▶ _The problem_
Output all of the listing below, leaving every line unchanged.
# # # # #
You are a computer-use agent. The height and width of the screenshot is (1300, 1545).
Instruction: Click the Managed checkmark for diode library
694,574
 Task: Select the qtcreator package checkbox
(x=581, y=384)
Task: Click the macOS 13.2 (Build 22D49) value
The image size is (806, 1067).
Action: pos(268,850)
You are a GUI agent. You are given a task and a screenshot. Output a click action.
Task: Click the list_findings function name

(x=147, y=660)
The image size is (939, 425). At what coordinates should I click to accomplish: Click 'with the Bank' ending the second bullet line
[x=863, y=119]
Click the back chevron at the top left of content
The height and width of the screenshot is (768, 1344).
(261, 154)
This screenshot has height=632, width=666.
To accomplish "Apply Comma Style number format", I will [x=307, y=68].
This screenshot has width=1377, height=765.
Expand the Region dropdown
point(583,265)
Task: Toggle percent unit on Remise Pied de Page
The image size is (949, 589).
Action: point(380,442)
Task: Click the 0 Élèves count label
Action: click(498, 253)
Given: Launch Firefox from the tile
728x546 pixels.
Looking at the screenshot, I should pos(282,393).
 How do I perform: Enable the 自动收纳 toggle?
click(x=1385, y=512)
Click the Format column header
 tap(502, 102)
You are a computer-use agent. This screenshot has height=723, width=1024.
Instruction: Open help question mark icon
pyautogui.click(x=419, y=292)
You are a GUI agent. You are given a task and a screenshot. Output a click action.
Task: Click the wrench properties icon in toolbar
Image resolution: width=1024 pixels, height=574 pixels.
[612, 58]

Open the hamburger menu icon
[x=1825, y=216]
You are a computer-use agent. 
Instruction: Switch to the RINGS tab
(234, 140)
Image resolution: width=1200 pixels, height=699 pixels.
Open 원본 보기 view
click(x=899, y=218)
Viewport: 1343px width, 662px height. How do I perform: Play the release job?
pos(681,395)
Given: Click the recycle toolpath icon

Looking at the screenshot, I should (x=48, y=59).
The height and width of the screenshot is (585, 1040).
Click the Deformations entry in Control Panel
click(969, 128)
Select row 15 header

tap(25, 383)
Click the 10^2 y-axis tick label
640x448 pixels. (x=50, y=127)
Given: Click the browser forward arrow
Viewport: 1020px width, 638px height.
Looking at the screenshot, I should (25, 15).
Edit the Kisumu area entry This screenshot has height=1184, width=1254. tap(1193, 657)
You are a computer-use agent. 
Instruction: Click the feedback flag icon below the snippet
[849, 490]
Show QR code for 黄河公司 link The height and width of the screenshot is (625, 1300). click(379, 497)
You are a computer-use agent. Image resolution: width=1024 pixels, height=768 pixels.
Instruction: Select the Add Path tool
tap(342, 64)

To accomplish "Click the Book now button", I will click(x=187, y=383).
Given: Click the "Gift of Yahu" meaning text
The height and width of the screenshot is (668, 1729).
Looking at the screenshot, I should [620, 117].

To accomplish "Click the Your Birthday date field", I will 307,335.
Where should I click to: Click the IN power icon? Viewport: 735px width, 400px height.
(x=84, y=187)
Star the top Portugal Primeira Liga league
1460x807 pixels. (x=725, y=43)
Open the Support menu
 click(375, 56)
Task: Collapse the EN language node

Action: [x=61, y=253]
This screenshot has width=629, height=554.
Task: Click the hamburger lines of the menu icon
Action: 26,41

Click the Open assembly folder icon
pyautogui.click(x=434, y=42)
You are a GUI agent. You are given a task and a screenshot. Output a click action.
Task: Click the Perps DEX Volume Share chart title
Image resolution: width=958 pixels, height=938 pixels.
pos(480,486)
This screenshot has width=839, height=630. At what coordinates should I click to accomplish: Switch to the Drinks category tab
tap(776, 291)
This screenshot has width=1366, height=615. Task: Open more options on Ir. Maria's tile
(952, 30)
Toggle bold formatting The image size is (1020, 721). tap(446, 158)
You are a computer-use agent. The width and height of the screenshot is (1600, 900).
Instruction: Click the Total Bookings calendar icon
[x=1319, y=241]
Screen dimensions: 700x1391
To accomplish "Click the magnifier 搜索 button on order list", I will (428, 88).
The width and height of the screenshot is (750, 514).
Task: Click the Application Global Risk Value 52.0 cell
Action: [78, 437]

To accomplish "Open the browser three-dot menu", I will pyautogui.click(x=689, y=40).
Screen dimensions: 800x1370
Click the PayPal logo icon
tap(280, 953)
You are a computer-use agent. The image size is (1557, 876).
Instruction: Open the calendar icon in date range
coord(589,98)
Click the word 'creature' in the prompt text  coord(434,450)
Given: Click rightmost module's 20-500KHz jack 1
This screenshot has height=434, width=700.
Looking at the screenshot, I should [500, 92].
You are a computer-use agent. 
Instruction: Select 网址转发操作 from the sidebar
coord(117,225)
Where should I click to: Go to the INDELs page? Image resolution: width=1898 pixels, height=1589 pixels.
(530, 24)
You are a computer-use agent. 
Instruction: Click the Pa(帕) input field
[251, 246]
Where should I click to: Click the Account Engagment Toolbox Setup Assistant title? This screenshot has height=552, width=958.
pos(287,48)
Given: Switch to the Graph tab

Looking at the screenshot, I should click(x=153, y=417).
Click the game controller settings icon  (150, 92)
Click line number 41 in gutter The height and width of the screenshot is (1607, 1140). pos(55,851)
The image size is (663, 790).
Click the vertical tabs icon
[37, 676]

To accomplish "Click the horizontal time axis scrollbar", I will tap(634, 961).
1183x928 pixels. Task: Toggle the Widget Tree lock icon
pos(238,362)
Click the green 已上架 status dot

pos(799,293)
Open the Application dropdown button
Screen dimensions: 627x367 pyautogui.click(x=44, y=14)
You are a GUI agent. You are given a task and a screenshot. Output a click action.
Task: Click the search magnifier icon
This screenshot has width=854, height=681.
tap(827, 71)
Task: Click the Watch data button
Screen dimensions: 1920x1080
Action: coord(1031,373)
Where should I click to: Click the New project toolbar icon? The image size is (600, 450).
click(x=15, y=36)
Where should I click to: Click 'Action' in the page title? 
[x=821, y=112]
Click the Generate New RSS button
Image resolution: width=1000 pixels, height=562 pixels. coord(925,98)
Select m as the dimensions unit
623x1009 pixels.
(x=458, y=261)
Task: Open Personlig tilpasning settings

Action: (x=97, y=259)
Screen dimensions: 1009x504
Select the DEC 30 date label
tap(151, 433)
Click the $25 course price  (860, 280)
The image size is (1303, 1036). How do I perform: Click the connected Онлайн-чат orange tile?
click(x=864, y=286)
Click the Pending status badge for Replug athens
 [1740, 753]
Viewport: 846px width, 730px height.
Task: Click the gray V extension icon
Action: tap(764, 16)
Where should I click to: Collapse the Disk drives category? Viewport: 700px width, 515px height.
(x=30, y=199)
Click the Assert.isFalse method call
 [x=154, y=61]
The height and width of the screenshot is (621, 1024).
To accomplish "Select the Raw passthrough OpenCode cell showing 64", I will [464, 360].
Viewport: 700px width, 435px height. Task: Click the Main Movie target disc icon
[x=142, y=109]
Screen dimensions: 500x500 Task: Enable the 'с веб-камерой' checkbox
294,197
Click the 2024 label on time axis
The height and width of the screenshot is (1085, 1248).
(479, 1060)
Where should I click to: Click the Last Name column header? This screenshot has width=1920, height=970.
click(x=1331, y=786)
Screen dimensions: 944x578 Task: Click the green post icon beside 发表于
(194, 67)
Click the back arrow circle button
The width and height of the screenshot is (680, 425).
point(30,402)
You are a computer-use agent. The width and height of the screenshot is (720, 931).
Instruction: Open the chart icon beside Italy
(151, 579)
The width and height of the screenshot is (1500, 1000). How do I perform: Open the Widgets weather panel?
# # # # #
▶ _Your response_
You are a computer-use agent. The height and width of the screenshot is (1300, 1545).
Instruction: Click the Managed checkmark for diode library
694,574
 Task: Select the qtcreator package checkbox
(x=581, y=384)
Task: Click the macOS 13.2 (Build 22D49) value
The image size is (806, 1067).
Action: pos(268,850)
You are a GUI agent. You are given a task and a screenshot. Output a click action.
Task: Click the list_findings function name

(x=147, y=660)
The image size is (939, 425). At what coordinates should I click to accomplish: Click 'with the Bank' ending the second bullet line
[x=863, y=119]
Click the back chevron at the top left of content
The height and width of the screenshot is (768, 1344).
(261, 154)
This screenshot has height=632, width=666.
To accomplish "Apply Comma Style number format", I will [x=307, y=68].
This screenshot has width=1377, height=765.
Expand the Region dropdown
point(583,265)
Task: Toggle percent unit on Remise Pied de Page
The image size is (949, 589).
Action: point(380,442)
Task: Click the 0 Élèves count label
Action: click(498, 253)
Given: Launch Firefox from the tile
728x546 pixels.
Looking at the screenshot, I should pos(282,393).
 How do I perform: Enable the 自动收纳 toggle?
click(x=1385, y=512)
Click the Format column header
 tap(502, 102)
You are a computer-use agent. This screenshot has height=723, width=1024.
Instruction: Open help question mark icon
pyautogui.click(x=419, y=292)
You are a GUI agent. You are given a task and a screenshot. Output a click action.
Task: Click the wrench properties icon in toolbar
Image resolution: width=1024 pixels, height=574 pixels.
[612, 58]

Open the hamburger menu icon
[x=1825, y=216]
You are a computer-use agent. 
Instruction: Switch to the RINGS tab
(234, 140)
Image resolution: width=1200 pixels, height=699 pixels.
Open 원본 보기 view
click(x=899, y=218)
Viewport: 1343px width, 662px height. How do I perform: Play the release job?
pos(681,395)
Given: Click the recycle toolpath icon

Looking at the screenshot, I should (x=48, y=59).
The height and width of the screenshot is (585, 1040).
Click the Deformations entry in Control Panel
click(969, 128)
Select row 15 header

tap(25, 383)
Click the 10^2 y-axis tick label
640x448 pixels. (x=50, y=127)
Given: Click the browser forward arrow
Viewport: 1020px width, 638px height.
Looking at the screenshot, I should (25, 15).
Edit the Kisumu area entry This screenshot has height=1184, width=1254. tap(1193, 657)
You are a computer-use agent. 
Instruction: Click the feedback flag icon below the snippet
[849, 490]
Show QR code for 黄河公司 link The height and width of the screenshot is (625, 1300). click(379, 497)
You are a computer-use agent. Image resolution: width=1024 pixels, height=768 pixels.
Instruction: Select the Add Path tool
tap(342, 64)

To accomplish "Click the Book now button", I will click(x=187, y=383).
Given: Click the "Gift of Yahu" meaning text
The height and width of the screenshot is (668, 1729).
Looking at the screenshot, I should [620, 117].

To accomplish "Click the Your Birthday date field", I will 307,335.
Where should I click to: Click the IN power icon? Viewport: 735px width, 400px height.
(x=84, y=187)
Star the top Portugal Primeira Liga league
1460x807 pixels. (x=725, y=43)
Open the Support menu
 click(375, 56)
Task: Collapse the EN language node

Action: [x=61, y=253]
This screenshot has width=629, height=554.
Task: Click the hamburger lines of the menu icon
Action: 26,41

Click the Open assembly folder icon
pyautogui.click(x=434, y=42)
You are a GUI agent. You are given a task and a screenshot. Output a click action.
Task: Click the Perps DEX Volume Share chart title
Image resolution: width=958 pixels, height=938 pixels.
pos(480,486)
This screenshot has width=839, height=630. At what coordinates should I click to accomplish: Switch to the Drinks category tab
tap(776, 291)
This screenshot has width=1366, height=615. Task: Open more options on Ir. Maria's tile
(952, 30)
Toggle bold formatting The image size is (1020, 721). tap(446, 158)
You are a computer-use agent. The width and height of the screenshot is (1600, 900).
Instruction: Click the Total Bookings calendar icon
[x=1319, y=241]
Screen dimensions: 700x1391
To accomplish "Click the magnifier 搜索 button on order list", I will (428, 88).
The width and height of the screenshot is (750, 514).
Task: Click the Application Global Risk Value 52.0 cell
Action: [78, 437]

To accomplish "Open the browser three-dot menu", I will pyautogui.click(x=689, y=40).
Screen dimensions: 800x1370
Click the PayPal logo icon
tap(280, 953)
You are a computer-use agent. The image size is (1557, 876).
Instruction: Open the calendar icon in date range
coord(589,98)
Click the word 'creature' in the prompt text  coord(434,450)
Given: Click rightmost module's 20-500KHz jack 1
This screenshot has height=434, width=700.
Looking at the screenshot, I should [500, 92].
You are a computer-use agent. 
Instruction: Select 网址转发操作 from the sidebar
coord(117,225)
Where should I click to: Go to the INDELs page? Image resolution: width=1898 pixels, height=1589 pixels.
(530, 24)
You are a computer-use agent. 
Instruction: Click the Pa(帕) input field
[251, 246]
Where should I click to: Click the Account Engagment Toolbox Setup Assistant title? This screenshot has height=552, width=958.
pos(287,48)
Given: Switch to the Graph tab

Looking at the screenshot, I should click(x=153, y=417).
Click the game controller settings icon  (150, 92)
Click line number 41 in gutter The height and width of the screenshot is (1607, 1140). pos(55,851)
The image size is (663, 790).
Click the vertical tabs icon
[37, 676]

To accomplish "Click the horizontal time axis scrollbar", I will tap(634, 961).
1183x928 pixels. Task: Toggle the Widget Tree lock icon
pos(238,362)
Click the green 已上架 status dot

pos(799,293)
Open the Application dropdown button
Screen dimensions: 627x367 pyautogui.click(x=44, y=14)
You are a GUI agent. You are given a task and a screenshot. Output a click action.
Task: Click the search magnifier icon
This screenshot has width=854, height=681.
tap(827, 71)
Task: Click the Watch data button
Screen dimensions: 1920x1080
Action: coord(1031,373)
Where should I click to: Click the New project toolbar icon? The image size is (600, 450).
click(x=15, y=36)
Where should I click to: Click 'Action' in the page title? 
[x=821, y=112]
Click the Generate New RSS button
Image resolution: width=1000 pixels, height=562 pixels. coord(925,98)
Select m as the dimensions unit
623x1009 pixels.
(x=458, y=261)
Task: Open Personlig tilpasning settings

Action: (x=97, y=259)
Screen dimensions: 1009x504
Select the DEC 30 date label
tap(151, 433)
Click the $25 course price  (860, 280)
The image size is (1303, 1036). How do I perform: Click the connected Онлайн-чат orange tile?
click(x=864, y=286)
Click the Pending status badge for Replug athens
 [1740, 753]
Viewport: 846px width, 730px height.
Task: Click the gray V extension icon
Action: tap(764, 16)
Where should I click to: Collapse the Disk drives category? Viewport: 700px width, 515px height.
(x=30, y=199)
Click the Assert.isFalse method call
 [x=154, y=61]
The height and width of the screenshot is (621, 1024).
To accomplish "Select the Raw passthrough OpenCode cell showing 64", I will [464, 360].
Viewport: 700px width, 435px height. Task: Click the Main Movie target disc icon
[x=142, y=109]
Screen dimensions: 500x500 Task: Enable the 'с веб-камерой' checkbox
294,197
Click the 2024 label on time axis
The height and width of the screenshot is (1085, 1248).
(479, 1060)
Where should I click to: Click the Last Name column header? This screenshot has width=1920, height=970.
click(x=1331, y=786)
Screen dimensions: 944x578 Task: Click the green post icon beside 发表于
(194, 67)
Click the back arrow circle button
The width and height of the screenshot is (680, 425).
point(30,402)
You are a computer-use agent. The width and height of the screenshot is (720, 931).
Instruction: Open the chart icon beside Italy
(151, 579)
The width and height of the screenshot is (1500, 1000). How do I perform: Open the Widgets weather panel?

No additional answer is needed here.